**TASK DIRECTIONS**: Down to the last line, set down the material below exactly, excluding pictures.

**DATA TO USE**:
□ □ □
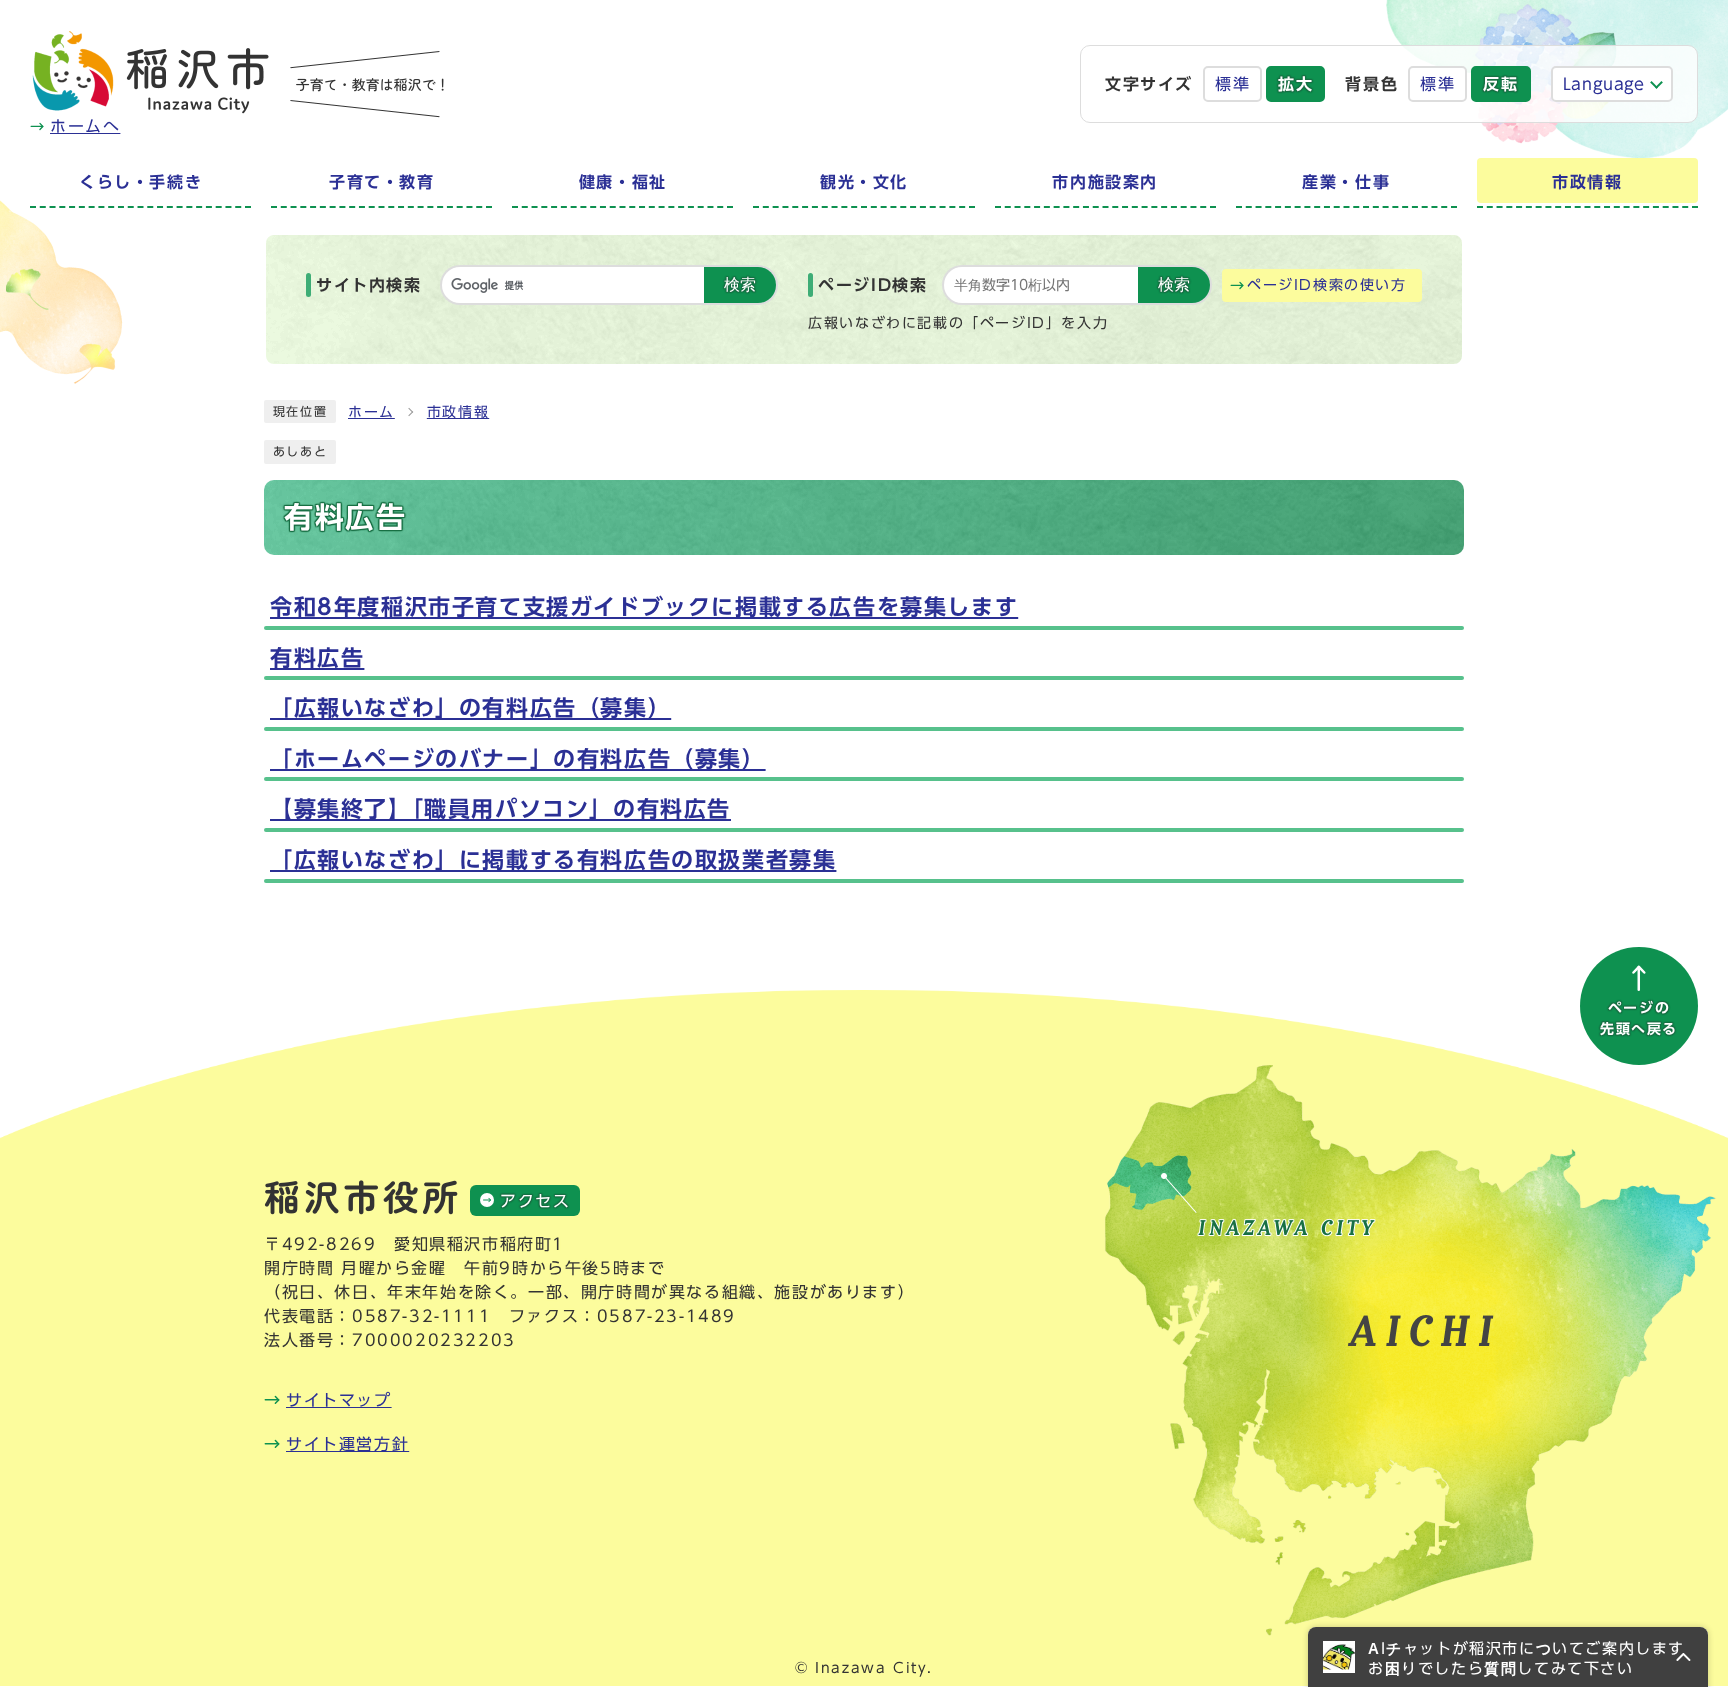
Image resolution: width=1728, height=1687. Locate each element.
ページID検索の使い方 (1327, 285)
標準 (1232, 84)
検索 (740, 284)
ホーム (371, 412)
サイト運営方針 (347, 1444)
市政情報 (458, 412)
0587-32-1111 (421, 1316)
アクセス (535, 1201)
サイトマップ (339, 1400)
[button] (1508, 1657)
□ □ □
**ANSWER SECTION**:
Image resolution: width=1728, height=1687. Locate each element.
ページID検索の使い方 (1327, 285)
標準 (1232, 84)
検索 (740, 284)
ホーム (371, 412)
サイト運営方針 (347, 1444)
市政情報 (458, 412)
0587-32-1111 (421, 1316)
アクセス (535, 1201)
サイトマップ (339, 1400)
[button] (1508, 1657)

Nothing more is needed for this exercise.